Combustion, Flow, and Plasma Interaction Laboratory
The work in this lab focuses on the interactions of different plasma sources with combustible and inert flows for both subsonic and supersonic applications. Plasma generation, by means of AC or DV electrical discharges or optical laser breakdown, is used to control the flowfield of simple atmospheric flames, subsonic and supersonic boundary layers, and supersonic base flows. These effects are probed by a variety of optical diagnostics in order to measure velocity, temperature, and species concentrations in order to develop an understanding of the benefits of plasma actuators in these types of flows. Work in the lab is supported by the Army Research Office (ARO), the Air Force Office of Scientific Research (AFOSR), and the U.S. Department of Energy (DOE).
Contacts
Faculty Researchers | Lab Location | Phone | Website |
Greg Elliott Craig Dutton |
102 Aerodynamics Research lab | 217-265-9211 |
Facility and Equipment Description
Combustion Research Stand
A 3-axis traverse system mounted between optical tables and below the facility exhaust allows for trivial positioning of the test burner with respect to the desired diagnostic. Five flow controllers allow for accurate control of fuel or dilution gases flowing to the burner. Diagnostics performed on the combustion research stand include absorption measurements, spontaneous Raman scatters, CARS, filtered Rayleigh scattering, PIV, and ignition measurements.

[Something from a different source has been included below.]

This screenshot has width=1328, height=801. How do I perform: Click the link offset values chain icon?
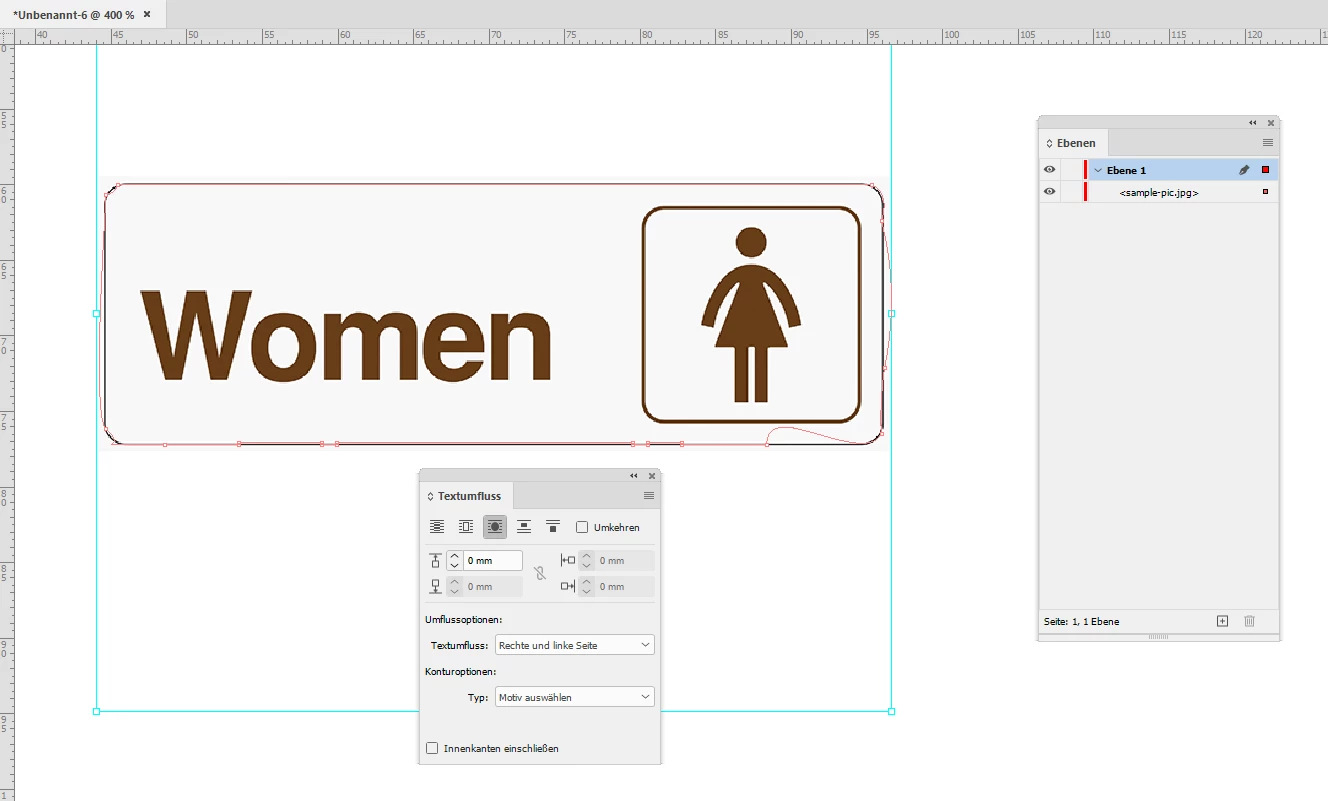pos(540,573)
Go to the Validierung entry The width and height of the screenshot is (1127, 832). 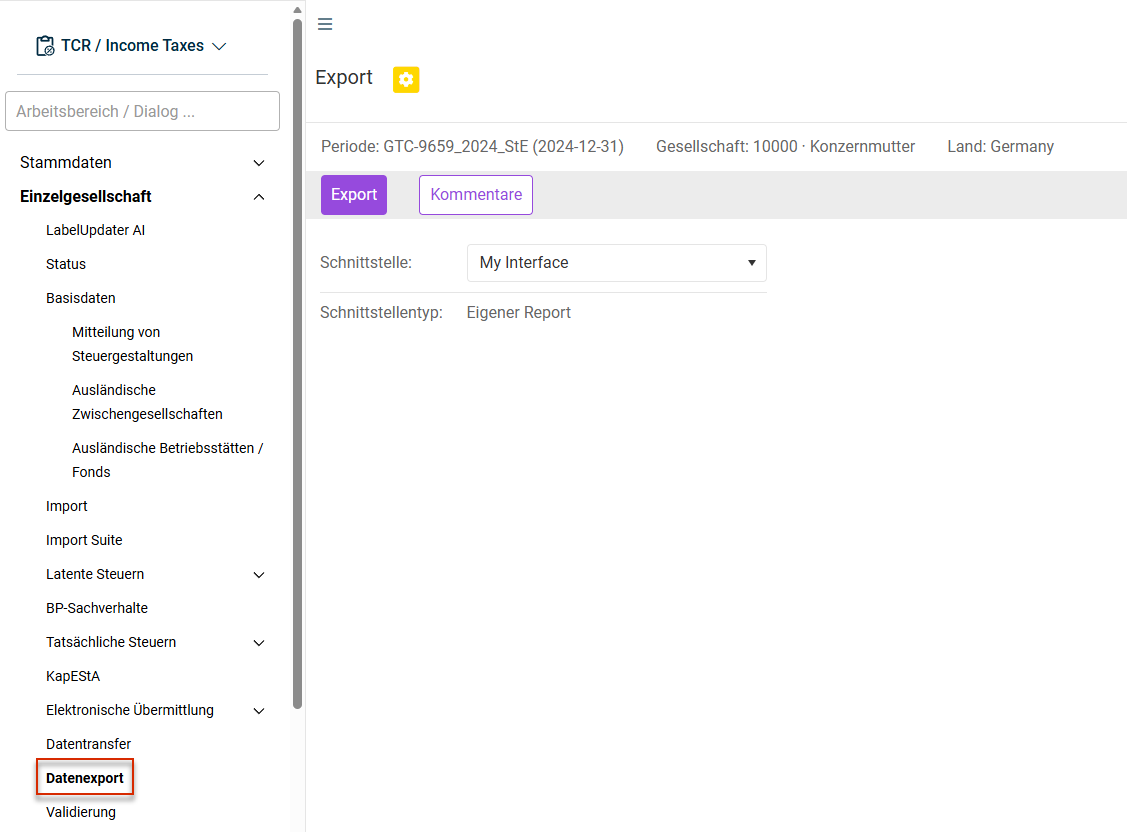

Subsonic and Supersonic Wind Tunnels
The LabVIEW-controlled subsonic facility features a 15”x15”x47” test section that exhausts outside the facility with full optical access on both sides and limited optical access from above. The supersonic facility has a 5”x5” square test section with optical access on all 4 sides designed for Mach 4 flows but modular enough to produce Mach 2 flow.
Plasma Capabilities
Plasmas generated for flow control in the lab include a pulsed plasma jet actuator, an AC dielectric barrier discharge (DBD) actuator, a nanosecond DC pulsed DBD, and a RF discharge. The plasma from a laser induced breakdown (LIB) is also commonly used as an ignition source for combustion experiments on the test stand and in the subsonic wind tunnel, but also for flow control in the Mach 4 facility.
Diagnostics
The lab includes two seeded Nd:YAG lasers, an unseeded Nd:YAG, both a narrowband and broadband dye laser, and four dual-cavity PIV lasers. Detectors include two ICCD cameras, a back-illuminated CCD camera, an EMCCD camera, two high-speed Photron cameras, 6 dual framing cameras for PIV, and 4 cMOS detectors coupled with 4 spectrometers ranging from resolutions of 0.007 nm to 0.38 nm. Diagnostics performed with this equipment include emission spectroscopy, OH and H2O absorption, PIV, spontaneous Raman scattering, filtered Rayleigh scattering, CARS, OH PLIF, H and O TALIF, and high-speed schlieren.
Research Highlights
DBD Plasma-assisted Combustion
Ro-vibrational spontaneous Raman scattering provides spatially resolved, time-averaged measurements of vibrational and rotational temperatures. When simultaneously collecting Raman spectra from different species, relative mole fractions are obtained as shown for hydrogen and nitrogen for two different applied potentials (0 and 5 kV peak at 18 kHz) in the hydrogen-air DBD burner. This coupled information of fuel concentration and rotational temperature help describe the average structure of the flame for different DBD operating conditions.
LIB ignition
Granted the required optical access, laser induced breakdown (LIB) is a nonintrusive method for ignition of combustible mixtures. Our lab has studied this effect in a low pressure chamber, atmospheric pressure on the combustion stand, and in the low speed wind tunnel as shown with still images of high-speed schlieren photography at different time delays after the initial breakdown event. For this case, the pure hydrogen fuel is injected through the fuel orifice in the turbulent boundary layer of a 5 m/s crossflow. A laser beam is then focused down from the top of the tunnel to just above the fuel orifice causing breakdown and eventual ignition of the hydrogen-air mixture.
Spark Jet Flow Control
Supersonic flow control by means of a pulsed plasma jet is attractive for it’s lack of mechanical components and fast response times. Characterizing this jet by means of mico-PIV as shown demonstrates the ability to generate a high velocity jet for use in supersonic boundary layer studies or base flow experiments in our gas dynamics laboratory.
Laser Induced Breakdown (LIB)
Using a LIB as an ignition source and for flow control is of interest to the group, but studying the LIB process itself is a test of timescales. For the earliest times, imaging the emission onto a streak camera provides insight into the spatial-temporal evolution of the plasma. Gating the emission with an ICCD detector allows for the plasma evolution over 10’s of nanoseconds as shown. Visualization of the resulting blast wave requires Rayleigh scattering or schlieren techniques in the microsecond time frame, followed by the actual ignition of a combustible mixture on the millisecond timescale.